If you mean printing out HTML in your code, then no. Unless you have a good reason not to, you should use templates
Even if you think you don't need this now, there's always a good chance you'll need it later. Maybe you want to output in a different format than HTML, or you want different presentation for the same data. You usually have the need for these things further down the road, so it's best to use one from the start.
I hate when developers print() a bunch of html. It's completely unnecessary and looks ugly in any text editor that shows print/echo strings in red.
I agree with everyone else that you should try as hard as you can to separate the HTML/XHTML markup from the application logic. However, sometimes you do need to generate HTML/XHTML in the application logic for various reasons.

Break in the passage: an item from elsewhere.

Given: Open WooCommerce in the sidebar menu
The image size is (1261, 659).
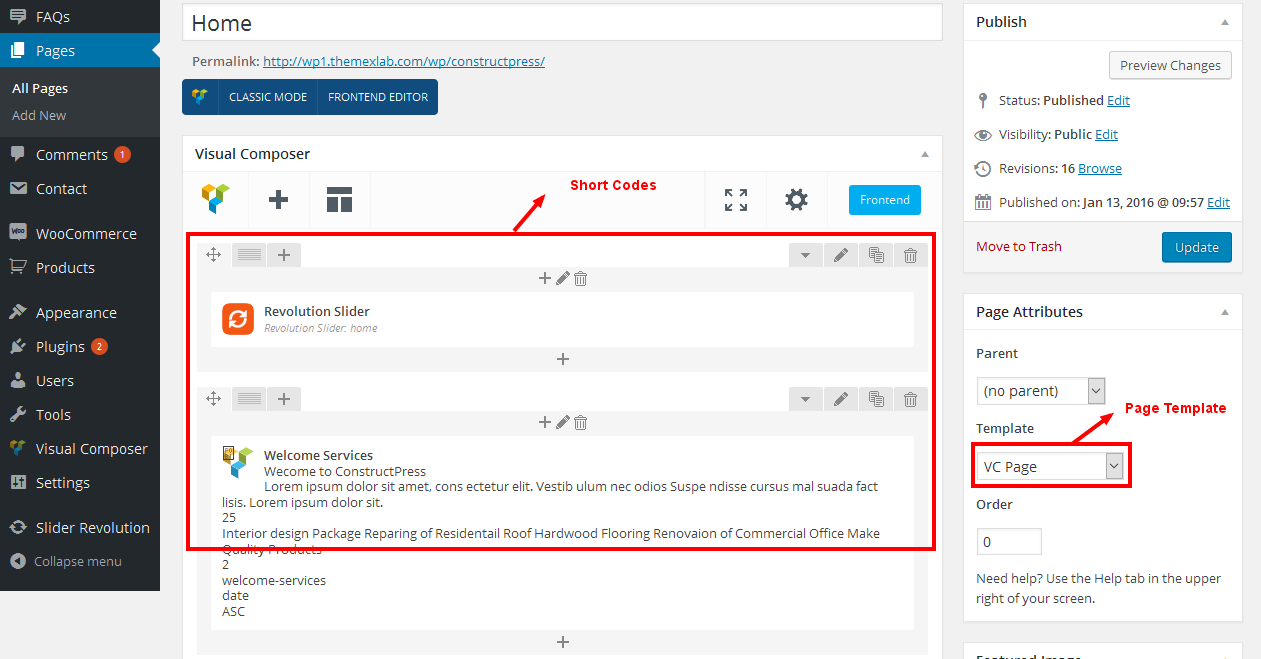Looking at the screenshot, I should [x=86, y=234].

In these cases what I have been trying to do is to ensure the bare minimum amount of presentation code is in mixed in with the application logic and try to migrate everything else over to the presentation code. It is worth nothing that is some cases you have situations where you could have everything moved over to the presentation layer, but it might be a bit easier to generate the markup as part of the application logic. In those cases, your best bet is likely to be to go the route that makes the most sense in terms of time.

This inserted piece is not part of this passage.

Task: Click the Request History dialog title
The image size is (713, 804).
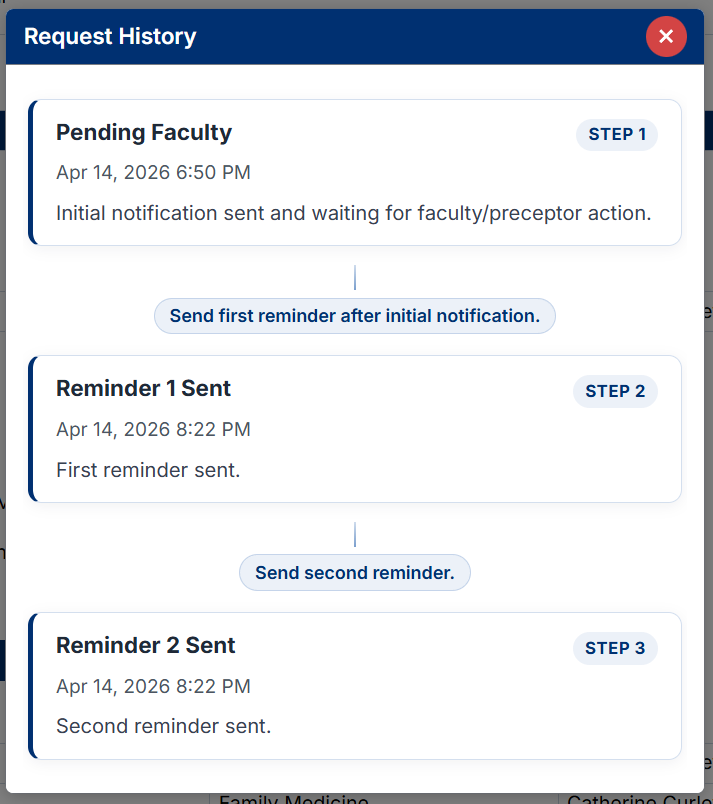Action: 110,36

I don't think there's any excuse for generating HTML inside your business logic. Don't even do it when it's just a "quick fix" or when you'll "go back and fix it later", because that never happens.

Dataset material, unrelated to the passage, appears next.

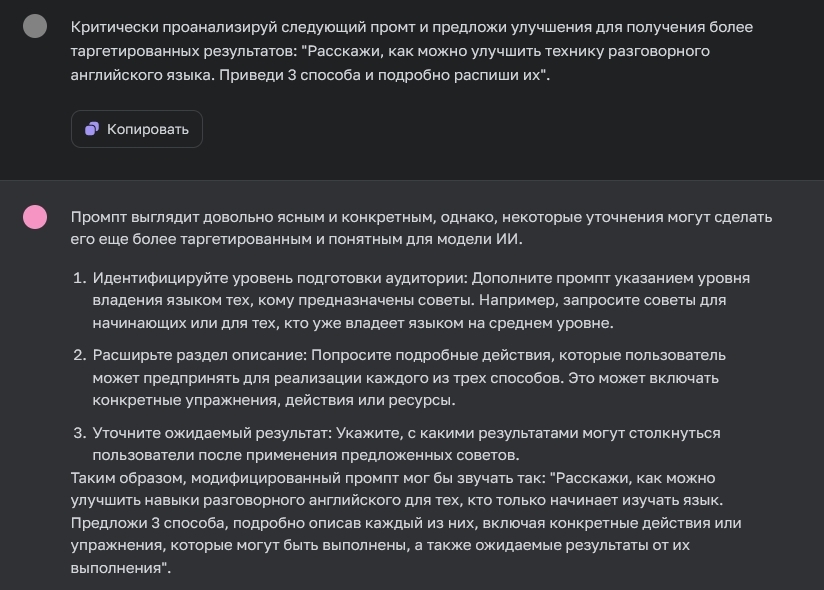Click the quoted prompt "Расскажи, как можно улучшить технику"
The image size is (824, 590).
point(560,51)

To reiterate my position from other questions, using some control logic (conditionals, loops) within HTML to construct it is OK. Do NOT do any data massaging or business logic in the HTML. You have to be disciplined, but it's worth it. Maintenance is much easier if your concerns (like logic and display) are separated.
Ideally you are aiming for a separation of concerns between your presentation (UI) code and your domain (business logic) code.
The reason why you should avoid coupling these two concerns (in either direction) is simple...
You will only have one reason to change a piece of code. whether this is from structural/styling changes in your html design, or from your business rules changing, you should only have to make the change in one place.
To a lesser extent, although many purists would disagree, by sprinkling HTML code through your domain code or vice versa you are creating noise for the next developer who comes along to read/maintain it.
I try to avoid using code to print HTML "directly". It is difficult to maintain, edit, add styles and etc. Some cases like generating an HTML email in the code, I create a text file or HTML file with markers like, [name], [verification code] and etc. I load this from the code and replace those markers. This way, you can edit the style of the email without re-compiling your code. Separating "presentation" and "logic" is a good practice in my opinion.
Mixing code within HTML is generally not a good practice in similar reasons as said in #1. However, I do use code in HTML for things like simple dynamic strings that are displayed multiple times on a page or pages. I think this is better than creating multiple server controls for same exact values to set. Since this is not code "logic" mixed in the HTML, I think this is ok.